How do I know if my pet has Lyme disease? 

Not all ticks carry Lyme disease and not all ticks are readily found on a pet. So the potential is there for the disease to present itself without the owner being aware that their pet may have Lyme disease. To make matters worse the symptoms of Lyme disease are quite non-specific and a diagnosis of Lyme disease is not an easy task.

Your vet can perform a blood test looking for antibodies against Lyme disease.
 

What are the symptoms of Lyme disease?

Symptoms may not occur until months after a tick bite, which makes the diagnosis of Lyme disease very difficult.
 
Symptoms to be on lookout for are:
  • Fever.
  • Loss of appetite.
  • Reduced energy.
  • Lameness (can be shifting, intermittent, and recurring)
  • Generalized stiffness, discomfort, or pain.
  • Swelling of joints.
  • Sometimes severe life threatening kidney disease

Do ticks carry Lyme disease in Alberta? 

  • In 2017 the Alberta Agriculture and Forestry’s Surveillance of Ticks on Companion Animals program received 1,942 ticks from 1,356 host companion animals

  •  Almost 80% of ticks submitted between April and July.

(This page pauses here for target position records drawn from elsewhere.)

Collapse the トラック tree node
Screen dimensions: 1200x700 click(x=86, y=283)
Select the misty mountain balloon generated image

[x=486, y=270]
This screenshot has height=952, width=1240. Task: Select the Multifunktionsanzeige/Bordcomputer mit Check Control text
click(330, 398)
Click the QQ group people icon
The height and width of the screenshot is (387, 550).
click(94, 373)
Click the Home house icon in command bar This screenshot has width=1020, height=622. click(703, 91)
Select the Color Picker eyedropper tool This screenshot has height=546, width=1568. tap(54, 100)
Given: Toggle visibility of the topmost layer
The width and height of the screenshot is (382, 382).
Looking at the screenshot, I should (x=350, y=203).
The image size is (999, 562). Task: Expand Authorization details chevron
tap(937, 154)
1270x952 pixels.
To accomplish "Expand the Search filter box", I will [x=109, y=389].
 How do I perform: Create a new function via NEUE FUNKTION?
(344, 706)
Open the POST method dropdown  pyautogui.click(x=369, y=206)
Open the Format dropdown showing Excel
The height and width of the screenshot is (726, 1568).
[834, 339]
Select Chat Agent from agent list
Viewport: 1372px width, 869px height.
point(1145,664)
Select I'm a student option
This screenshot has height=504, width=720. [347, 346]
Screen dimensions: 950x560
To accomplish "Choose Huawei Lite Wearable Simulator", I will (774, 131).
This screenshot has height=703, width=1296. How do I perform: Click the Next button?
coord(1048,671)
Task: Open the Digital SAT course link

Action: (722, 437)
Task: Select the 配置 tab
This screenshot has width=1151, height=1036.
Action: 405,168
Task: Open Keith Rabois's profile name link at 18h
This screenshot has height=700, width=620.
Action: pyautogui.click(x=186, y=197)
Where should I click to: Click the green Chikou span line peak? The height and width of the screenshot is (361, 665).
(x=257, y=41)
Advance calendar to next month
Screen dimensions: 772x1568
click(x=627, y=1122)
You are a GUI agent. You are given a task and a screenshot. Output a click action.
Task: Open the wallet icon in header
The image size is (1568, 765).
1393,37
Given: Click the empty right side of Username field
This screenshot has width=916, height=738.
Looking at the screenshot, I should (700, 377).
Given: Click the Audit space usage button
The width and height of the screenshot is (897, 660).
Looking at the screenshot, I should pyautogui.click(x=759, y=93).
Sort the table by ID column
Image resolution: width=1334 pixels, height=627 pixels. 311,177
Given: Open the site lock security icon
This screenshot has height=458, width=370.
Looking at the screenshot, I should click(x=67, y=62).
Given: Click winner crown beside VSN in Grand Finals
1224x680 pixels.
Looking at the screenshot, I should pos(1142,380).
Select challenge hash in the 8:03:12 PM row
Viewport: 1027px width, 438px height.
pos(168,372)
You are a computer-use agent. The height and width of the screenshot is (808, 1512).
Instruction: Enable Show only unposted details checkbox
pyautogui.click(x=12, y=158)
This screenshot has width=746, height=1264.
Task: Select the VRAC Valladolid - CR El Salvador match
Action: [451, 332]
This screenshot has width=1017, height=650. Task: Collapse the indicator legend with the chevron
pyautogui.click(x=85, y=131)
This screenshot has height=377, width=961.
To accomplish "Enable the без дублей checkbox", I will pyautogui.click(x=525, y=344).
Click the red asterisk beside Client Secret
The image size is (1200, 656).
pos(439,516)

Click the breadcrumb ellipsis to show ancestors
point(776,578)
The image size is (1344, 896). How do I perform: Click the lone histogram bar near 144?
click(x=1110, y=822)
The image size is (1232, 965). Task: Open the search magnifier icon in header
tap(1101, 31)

The majority of the ticks (89 percent) were found on dogs and the remainder were found on cats, cows, horses rabbits, etc...

  • 413 host animals had associated travel outside of Alberta in the two weeks prior to the submission

  • Of the 288 ticks identified as possible carriers of B. Burgdorferi, 50 tested positive for presence of the bacteria*

According to the Canadian Lyme Disease Foundation, Lyme disease is most prevalent in eastern Canada and Manitoba, but infected ticks have been found across Canada
 
* Source: Alberta Government 
To view all of Alberta Agriculture and Forestry’s reports of Ticks on Companion Animals click here.
 

How to check your pet for ticks 

Check your pet’s skin for any ticks by brushing your hands through their fur. Look in their ears, under their armpits, between their toes and around their head.
 

What do I do if I find a tick on my pet?

Remove the tick using fine end tweezers or a tick removal hook.
 
The Canadian Lyme Disease Foundation sells a tick removal kit for pets for $18 online.
 
Never use your fingers to remove a tick. You can squeeze them too hard, breaking off the body and leaving the head behind, attached to your pet’s body. You also should not handle ticks with uncovered hands
 
Use warm water to clean the bite site. Wash your hands thoroughly with soap after removing the tick.
 
When the tick is removed, put it in a bag or container and see your veterinarian. If you do not feel confident removing the tick, you can have your veterinarian remove it.
 
Your pet should also be examined for signs of illness.

Your veterinarian can send the tick in for testing for Borrelia Burgdorferi, the bacteria that causes Lyme disease.
 
DO NOT:
  • Try to burn the tick while it is attached to your pet’s skin
  • Try to suffocate the tick with vaseline or oil
  • Try to pull the tick off with your fingers

What is the treatment for Lyme disease in pets? 

If your dog is symptomatic your vet will likely treat a confirmed case of Lyme disease with an appropriate antibiotic for an average period of 30 days.
 

How can I prevent ticks from getting on my pet? 

There are a number of natural repellant on the Internet for tick prevention. There are also a variety of effective chemical repellants you can use.
 
Ask your vet about how the best way to keep ticks off your pet.